Session Manager is a fully managed AWS system manager service, which allows you to connect your EC2 instances with temporary credentials and we can launch the servers without key pair and no SSH port in the security group.
In order to access EC2 instances we use the session manager, the instances must be running with an SSM agent installed and the operating system should be support SSM agent and also the EC2 instance should have AmazonSSMManagedCore privileges so that we can connect to the server through session manager without key pair and SSH port.
If you are using Amazon Linux 2, your SSM agent is already running and if you use Redhat or Ubuntu you should make sure that your SSM agent is already installed and The session manager basically supports Linux, Windows Server, and Raspbian.

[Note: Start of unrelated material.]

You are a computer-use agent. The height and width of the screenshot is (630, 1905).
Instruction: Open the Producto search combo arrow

We can connect public servers and private servers through Session manager but we cannot connect to the database servers because the database servers subnets do not have a NAT gateway. if you want to use a session manager no need to maintain the key and rotate the keys
Prerequisites for Using Session Manager
Now let’s see these processes in action.
Navigate to IAM console and click on ‘Role’.
Then click on ‘Create role’.
Now, select EC2 to call your AWS services on your behalf and click on the ‘Next permission’ button.
Then select the policy which you want to give to the role to and click on ‘Next: Tags’.
Enter your tags and click on ‘Review’.
Enter a role name and description, then click on create the role.
After this launch an EC2 instance without a key pair or SSH port and attach the created IAM role to an EC2 instance, select an instance then go to Actions → Instance Settings → Attach/Replace IAM Role and attach a Role.
Click on Attach/Replace IAM Role options, you may directly add Amazon EC2 Role for SSM policy role to an instance like the image below.
We will be logging into the server using Session Manager using assigned SSM permissions and the SSM agent installed. Please follow the following process to login to the server.
Navigate to Systems Manager console and go to the Session Manager section on the left pane of the window.
After clicking on Session manager we would be navigated to the session manager as shown below. Please select the start session and you would see a list of instances that are having SSM agent installed and SSM permissions assigned.
Then click on the start session.
Select the instance that you wish to log in to and click on the start session and then you will be logged in as SSM-user.
To check if you are logged into the server, you can use ifconfig. You can also cross-check the private IP address of your server along with the IP address used to log in.
There are some minor restrictions when using AWS Session Manager over SSH. The most important one being that you cannot transfer files with AWS Session Manager. To get around this issue though, you can leverage an S3 bucket and the AWS CLI to swap data. It’s not quite the same as using SCP of course.
Using AWS Session Manager instead of SSH allows you to simplify authentication, authorization, networking, as well as optimize your audit logs for administrator sessions on EC2 instances for security and compliance regulations.
If you are looking for immutable virtual machines and only need remote access for debugging then say goodbye to SSH and leverage AWS Session Manager as your alternative.